▸ **Extracted text**:
____

In the waterfall style of application development, manual security controls are often implemented late in the application delivery life cycle. But these can be impediments to rapid application delivery and compromise security effectiveness. Modern rapid application development using DevOps strategies is evolving to address this issue. The latest innovation, DevSecOps, is becoming a popular way to rapidly bring greater security to cloud applications.
In the DevSecOps model, DevOps integrates security practices earlier and more deeply throughout the application delivery life cycle. Security can no longer be effectively bolted on after code completion. It is built in from the start of the development phase. Security was previously an afterthought for developers while the bulk of the responsibility rested on the Security or Operations teams. DevSecOps brings that responsibility back into balance. Now, as developers also become the operators, they are accountable for application security too.
For developers, the DevSecOps methodology has important implications. DevSecOps demands that developers become more proficient in security practices and spend more time performing security tasks. Dealing with ever-increasing and more complex vulnerabilities can be challenging. And that’s on top of the constant drumbeat to patch the underlying operating system. These manual, mundane, and error-prone — though necessary — tasks slow down the development process. This only adds to the pressure on developers to deliver applications at a much faster pace in today’s highly competitive landscape.
This is where automation is key to helping DevSecOps teams deploy and maintain highly secure and highly reliable applications, reduce human error and complexity, and deliver software faster. Automation gives developers more time to focus on the more interesting software engineering tasks at hand.
Ultimately, if cloud operations can run fully autonomously, that would eliminate human error and free up developers from operations tasks entirely. To do this, Oracle has been developing its autonomous cloud services starting with Oracle Autonomous Database and Autonomous Linux. In the future, additional cloud services will become autonomous. The idea behind a self-driving, self-repairing cloud is to provide built-in autonomous capabilities for the entire development and deployment life cycle, thus dramatically reducing DevSecOps effort. Examples of the types of autonomous functions envisioned include:
- Auto-Provisioning: Deploy infrastructure such as an operating system or database as needed.
- Auto-Scaling: Automatically scale compute and storage resources completely independently of one another. Scaling occurs online while the application continuously runs.
- Auto-Tuning: Automatically tunes an operating system or a database using Machine Learning algorithms.
Many autonomous capabilities are available today and more are coming online all the time.
Oracle’s autonomous capabilities also provide a more secure and reliable development and runtime environment. An example is autonomous configuration of an operating environment. Many users need an operating environment that is compliant with a specific protection profile for HIPAA, or need to run in FIPS-mode, or must comply with a US government STIG. Oracle’s Autonomous Linux can compare running environments against a gold standard configuration, detect drift, and alter the configuration of the environment online to maintain compliance.
Another example is automated patch management, to keep the operating environment up to date and secure. Using Oracle’s Ksplice technology, the Linux kernel and critical user-space libraries (glibc and OpenSSL) are patched while systems are running. Core libraries, Oracle Cloud and Linux utilities, pre-installed dependency packages for Oracle Database, and Oracle Applications are other key components that are automatically patched daily whenever updates are available. Patches are fully tested to validate compatibility.

____

▸ **Dataset excerpt**:
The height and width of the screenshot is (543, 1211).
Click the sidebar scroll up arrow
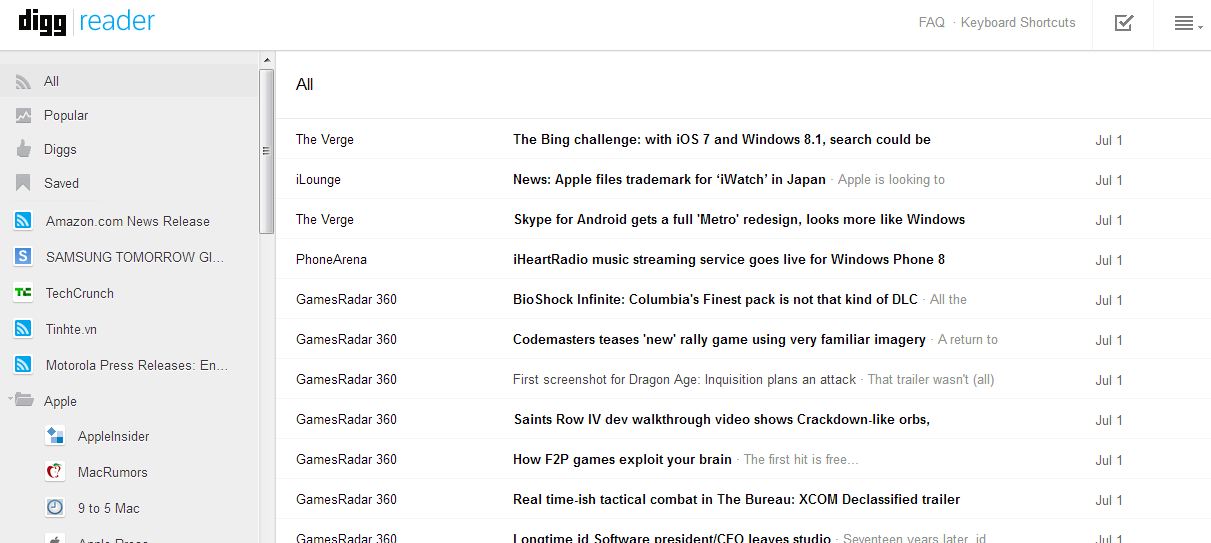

____

▸ **Short exercise 1**: In the DevSecOps article, which Oracle technology patches the Linux kernel while systems are running?
▸ **Short exercise 2**: Name every autonomous function that the DevSecOps article lists as an example of what is envisioned.
▸ **Short exercise 3**: Extend the DevSecOps article, starting after its final sentence.
The data above plays no part in what follows.

▸ **Final answer 1**: Ksplice

▸ **Final answer 2**: Auto-Provisioning, Auto-Scaling, Auto-Tuning

▸ **Final answer 3**:
Unique to Oracle Autonomous Linux is its built-in zero-downtime self-patching capabilities, that eliminate the need to reboot the system after an update of the kernel and userspace libraries. Linux kernel updates with important new security and reliability patches are released about once per month. Updates for the KVM hypervisor also are released regularly. Industry regulations and best practices require companies to apply these security updates and patches as soon as possible, because security will be compromised by a failure to update. Operators are forced to choose between known best practices versus forced system reboots that are costly and disruptive.
Postponing the installation of updates until a convenient time is a tempting practice, but is also dangerous. Systems that are not up to date are vulnerable to well-known security problems. With an autonomous operating system, critical security patches are automatically applied day one as soon as they are available, dramatically reducing the window of opportunity for a cyberattack. With hands-off patch management, there is no need to schedule or incur operational costs for downtime. As a result, your security compliance is vastly improved even as costs go down.
Leveraging Ksplice Technology
Autonomous Linux takes advantage of Ksplice’s zero-downtime patching technology. So how does Ksplice technology work?
Using Ksplice does not require any preparation before the system is originally booted, such as any special prior compiling of the running kernel. To generate an update, Ksplice analyzes what code within the kernel at the Executable and Linkable Format (ELF) object layer had been changed by the source code patch.
To apply a patch, Ksplice starts by freezing the execution of a computer so it is the only program running. The system is checked to ensure that no processors were in the middle of executing functions that will be modified by the patch. Ksplice updates the beginning of changed functions to point to new versions of those functions, and modifies data and structures in memory that need to be changed. Ksplice then resumes each processor running where it left off. All of this is done in a fraction of a second, meaning no downtime at the application level.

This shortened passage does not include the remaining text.